◆ TASK TO COMPLETE:
From the entries below, please output exactly the lines starting at the one containing "At what coordinates should I click to accomplish: Expand" and ending at the one containing "Given: Open the Change Volume dialog", both included.

◆ SUPPLIED RECORDS:
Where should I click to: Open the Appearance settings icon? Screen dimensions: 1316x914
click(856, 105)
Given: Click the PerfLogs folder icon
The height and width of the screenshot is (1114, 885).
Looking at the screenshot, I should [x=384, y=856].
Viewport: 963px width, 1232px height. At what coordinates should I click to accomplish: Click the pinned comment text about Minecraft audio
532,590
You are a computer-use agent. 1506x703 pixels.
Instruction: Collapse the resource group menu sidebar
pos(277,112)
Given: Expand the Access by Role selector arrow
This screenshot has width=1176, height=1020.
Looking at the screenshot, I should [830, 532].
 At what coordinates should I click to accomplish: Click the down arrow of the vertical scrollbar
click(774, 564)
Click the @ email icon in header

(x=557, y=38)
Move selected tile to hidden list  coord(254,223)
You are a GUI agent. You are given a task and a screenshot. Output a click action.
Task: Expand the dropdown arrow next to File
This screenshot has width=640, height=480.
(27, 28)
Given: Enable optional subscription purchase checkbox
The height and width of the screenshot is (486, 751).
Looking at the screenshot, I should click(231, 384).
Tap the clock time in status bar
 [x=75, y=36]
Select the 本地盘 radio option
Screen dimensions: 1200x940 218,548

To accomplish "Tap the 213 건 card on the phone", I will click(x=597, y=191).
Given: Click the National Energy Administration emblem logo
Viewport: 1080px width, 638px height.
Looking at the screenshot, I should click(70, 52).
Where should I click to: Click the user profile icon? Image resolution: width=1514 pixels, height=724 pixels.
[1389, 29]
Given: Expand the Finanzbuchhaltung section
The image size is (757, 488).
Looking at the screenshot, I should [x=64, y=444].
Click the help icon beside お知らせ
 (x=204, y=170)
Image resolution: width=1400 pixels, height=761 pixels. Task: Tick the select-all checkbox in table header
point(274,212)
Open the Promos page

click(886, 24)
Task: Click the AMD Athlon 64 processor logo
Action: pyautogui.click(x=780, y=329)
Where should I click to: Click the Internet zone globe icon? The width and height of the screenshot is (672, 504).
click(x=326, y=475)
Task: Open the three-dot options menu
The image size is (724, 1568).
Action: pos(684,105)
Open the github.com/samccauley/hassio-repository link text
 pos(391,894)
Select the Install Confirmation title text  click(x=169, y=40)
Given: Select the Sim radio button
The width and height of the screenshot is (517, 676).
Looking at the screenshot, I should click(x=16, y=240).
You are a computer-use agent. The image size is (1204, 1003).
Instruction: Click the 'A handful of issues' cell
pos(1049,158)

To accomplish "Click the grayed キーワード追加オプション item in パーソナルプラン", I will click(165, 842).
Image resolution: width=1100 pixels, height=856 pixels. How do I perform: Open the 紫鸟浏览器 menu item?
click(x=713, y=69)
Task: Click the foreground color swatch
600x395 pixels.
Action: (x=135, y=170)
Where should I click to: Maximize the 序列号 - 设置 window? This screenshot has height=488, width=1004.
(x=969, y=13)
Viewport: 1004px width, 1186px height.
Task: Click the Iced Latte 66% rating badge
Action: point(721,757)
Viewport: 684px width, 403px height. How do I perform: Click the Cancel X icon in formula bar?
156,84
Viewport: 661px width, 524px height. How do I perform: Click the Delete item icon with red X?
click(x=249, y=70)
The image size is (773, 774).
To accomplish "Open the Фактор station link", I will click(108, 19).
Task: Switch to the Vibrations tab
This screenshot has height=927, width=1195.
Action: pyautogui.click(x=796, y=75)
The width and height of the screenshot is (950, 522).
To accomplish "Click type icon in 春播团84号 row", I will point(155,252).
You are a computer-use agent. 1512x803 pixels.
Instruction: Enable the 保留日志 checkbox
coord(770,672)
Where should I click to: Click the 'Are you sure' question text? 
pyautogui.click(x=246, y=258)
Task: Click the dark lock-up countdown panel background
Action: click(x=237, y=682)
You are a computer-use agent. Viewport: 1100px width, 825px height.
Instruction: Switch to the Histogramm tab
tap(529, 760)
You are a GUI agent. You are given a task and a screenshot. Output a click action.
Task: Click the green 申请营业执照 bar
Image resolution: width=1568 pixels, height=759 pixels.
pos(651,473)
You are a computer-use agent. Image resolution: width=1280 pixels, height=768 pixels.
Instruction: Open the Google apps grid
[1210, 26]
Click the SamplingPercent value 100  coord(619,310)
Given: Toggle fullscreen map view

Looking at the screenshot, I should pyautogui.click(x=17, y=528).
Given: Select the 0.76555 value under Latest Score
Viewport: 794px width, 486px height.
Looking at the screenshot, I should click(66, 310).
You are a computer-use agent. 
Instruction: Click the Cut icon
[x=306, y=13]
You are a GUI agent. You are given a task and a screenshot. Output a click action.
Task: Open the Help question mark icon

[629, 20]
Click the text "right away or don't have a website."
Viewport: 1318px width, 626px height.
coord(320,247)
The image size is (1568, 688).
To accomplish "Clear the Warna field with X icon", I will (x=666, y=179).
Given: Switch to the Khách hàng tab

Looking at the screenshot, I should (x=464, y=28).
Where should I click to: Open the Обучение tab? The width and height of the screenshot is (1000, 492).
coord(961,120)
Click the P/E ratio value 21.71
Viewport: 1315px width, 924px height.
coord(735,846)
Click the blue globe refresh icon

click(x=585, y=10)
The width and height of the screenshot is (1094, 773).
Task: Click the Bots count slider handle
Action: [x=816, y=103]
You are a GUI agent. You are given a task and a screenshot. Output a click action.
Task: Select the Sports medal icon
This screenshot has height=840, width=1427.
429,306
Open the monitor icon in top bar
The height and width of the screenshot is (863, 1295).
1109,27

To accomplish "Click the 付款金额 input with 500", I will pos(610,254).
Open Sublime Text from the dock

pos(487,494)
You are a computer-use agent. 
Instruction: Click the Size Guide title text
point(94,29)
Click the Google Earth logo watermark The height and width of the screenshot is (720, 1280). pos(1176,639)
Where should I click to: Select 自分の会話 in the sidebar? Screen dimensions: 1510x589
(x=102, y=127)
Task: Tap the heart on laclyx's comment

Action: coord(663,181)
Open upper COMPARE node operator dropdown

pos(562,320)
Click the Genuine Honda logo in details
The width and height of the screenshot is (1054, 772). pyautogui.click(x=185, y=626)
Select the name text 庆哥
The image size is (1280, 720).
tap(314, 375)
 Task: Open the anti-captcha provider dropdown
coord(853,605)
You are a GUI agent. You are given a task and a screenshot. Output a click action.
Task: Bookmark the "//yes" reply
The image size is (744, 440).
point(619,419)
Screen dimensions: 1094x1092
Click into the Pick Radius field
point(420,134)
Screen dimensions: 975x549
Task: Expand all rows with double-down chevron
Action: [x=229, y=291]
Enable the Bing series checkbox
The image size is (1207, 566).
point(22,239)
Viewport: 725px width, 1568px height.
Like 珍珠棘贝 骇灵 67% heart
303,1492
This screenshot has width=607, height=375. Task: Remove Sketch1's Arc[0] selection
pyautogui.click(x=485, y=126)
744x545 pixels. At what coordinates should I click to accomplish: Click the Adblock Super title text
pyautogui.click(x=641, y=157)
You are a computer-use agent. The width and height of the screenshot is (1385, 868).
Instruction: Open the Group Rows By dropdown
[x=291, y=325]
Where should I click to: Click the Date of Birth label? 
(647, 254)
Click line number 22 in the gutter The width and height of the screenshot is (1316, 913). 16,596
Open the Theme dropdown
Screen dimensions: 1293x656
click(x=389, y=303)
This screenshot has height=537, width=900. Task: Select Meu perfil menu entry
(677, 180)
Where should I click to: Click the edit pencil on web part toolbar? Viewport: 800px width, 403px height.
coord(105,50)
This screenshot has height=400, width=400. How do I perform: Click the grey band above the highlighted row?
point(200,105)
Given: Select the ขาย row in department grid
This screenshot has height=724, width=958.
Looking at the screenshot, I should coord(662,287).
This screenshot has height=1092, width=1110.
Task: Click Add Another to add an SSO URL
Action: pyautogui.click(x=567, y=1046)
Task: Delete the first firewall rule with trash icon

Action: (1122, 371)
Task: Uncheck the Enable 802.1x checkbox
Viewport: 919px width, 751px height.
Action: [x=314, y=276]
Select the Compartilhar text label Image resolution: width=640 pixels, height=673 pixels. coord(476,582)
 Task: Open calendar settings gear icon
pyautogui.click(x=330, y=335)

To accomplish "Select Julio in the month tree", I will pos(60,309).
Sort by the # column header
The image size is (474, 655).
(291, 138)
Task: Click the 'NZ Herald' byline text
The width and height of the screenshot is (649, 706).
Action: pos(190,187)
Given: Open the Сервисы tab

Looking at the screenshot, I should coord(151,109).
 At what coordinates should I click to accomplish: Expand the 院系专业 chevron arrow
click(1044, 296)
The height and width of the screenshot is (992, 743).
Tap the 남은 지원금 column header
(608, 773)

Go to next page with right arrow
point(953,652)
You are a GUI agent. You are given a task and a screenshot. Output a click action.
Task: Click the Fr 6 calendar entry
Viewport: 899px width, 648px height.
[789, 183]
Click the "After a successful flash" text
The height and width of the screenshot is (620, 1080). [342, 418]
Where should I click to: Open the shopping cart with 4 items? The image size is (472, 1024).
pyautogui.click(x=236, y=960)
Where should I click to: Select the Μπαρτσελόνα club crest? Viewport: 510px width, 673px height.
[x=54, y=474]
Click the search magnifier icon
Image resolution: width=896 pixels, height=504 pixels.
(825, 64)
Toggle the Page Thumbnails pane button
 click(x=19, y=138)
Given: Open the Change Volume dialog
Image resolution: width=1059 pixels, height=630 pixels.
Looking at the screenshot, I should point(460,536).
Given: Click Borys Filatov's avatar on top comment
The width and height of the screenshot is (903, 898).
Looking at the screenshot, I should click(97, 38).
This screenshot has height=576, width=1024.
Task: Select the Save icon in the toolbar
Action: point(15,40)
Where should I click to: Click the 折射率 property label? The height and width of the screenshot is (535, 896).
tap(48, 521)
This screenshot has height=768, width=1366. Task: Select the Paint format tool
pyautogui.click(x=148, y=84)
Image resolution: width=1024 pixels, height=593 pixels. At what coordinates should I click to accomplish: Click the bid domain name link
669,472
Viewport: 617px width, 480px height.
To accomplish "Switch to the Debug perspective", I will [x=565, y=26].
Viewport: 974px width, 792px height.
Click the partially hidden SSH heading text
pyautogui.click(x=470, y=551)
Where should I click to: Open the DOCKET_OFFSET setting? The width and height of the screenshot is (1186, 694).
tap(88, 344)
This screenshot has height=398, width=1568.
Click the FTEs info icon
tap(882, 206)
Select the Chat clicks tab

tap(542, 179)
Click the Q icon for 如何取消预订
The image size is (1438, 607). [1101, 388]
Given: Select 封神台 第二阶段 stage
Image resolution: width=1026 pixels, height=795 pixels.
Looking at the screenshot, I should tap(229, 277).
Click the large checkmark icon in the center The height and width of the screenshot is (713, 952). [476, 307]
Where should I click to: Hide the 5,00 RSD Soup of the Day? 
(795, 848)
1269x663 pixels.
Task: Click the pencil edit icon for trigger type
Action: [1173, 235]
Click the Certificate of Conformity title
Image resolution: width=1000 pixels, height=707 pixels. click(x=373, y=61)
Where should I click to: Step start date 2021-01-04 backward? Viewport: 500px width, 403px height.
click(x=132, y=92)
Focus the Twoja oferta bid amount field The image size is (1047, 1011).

◆ RESPONSE:
 At what coordinates should I click to accomplish: Expand the 院系专业 chevron arrow
click(1044, 296)
The height and width of the screenshot is (992, 743).
Tap the 남은 지원금 column header
(608, 773)

Go to next page with right arrow
point(953,652)
You are a GUI agent. You are given a task and a screenshot. Output a click action.
Task: Click the Fr 6 calendar entry
Viewport: 899px width, 648px height.
[789, 183]
Click the "After a successful flash" text
The height and width of the screenshot is (620, 1080). [342, 418]
Where should I click to: Open the shopping cart with 4 items? The image size is (472, 1024).
pyautogui.click(x=236, y=960)
Where should I click to: Select the Μπαρτσελόνα club crest? Viewport: 510px width, 673px height.
[x=54, y=474]
Click the search magnifier icon
Image resolution: width=896 pixels, height=504 pixels.
(825, 64)
Toggle the Page Thumbnails pane button
 click(x=19, y=138)
Given: Open the Change Volume dialog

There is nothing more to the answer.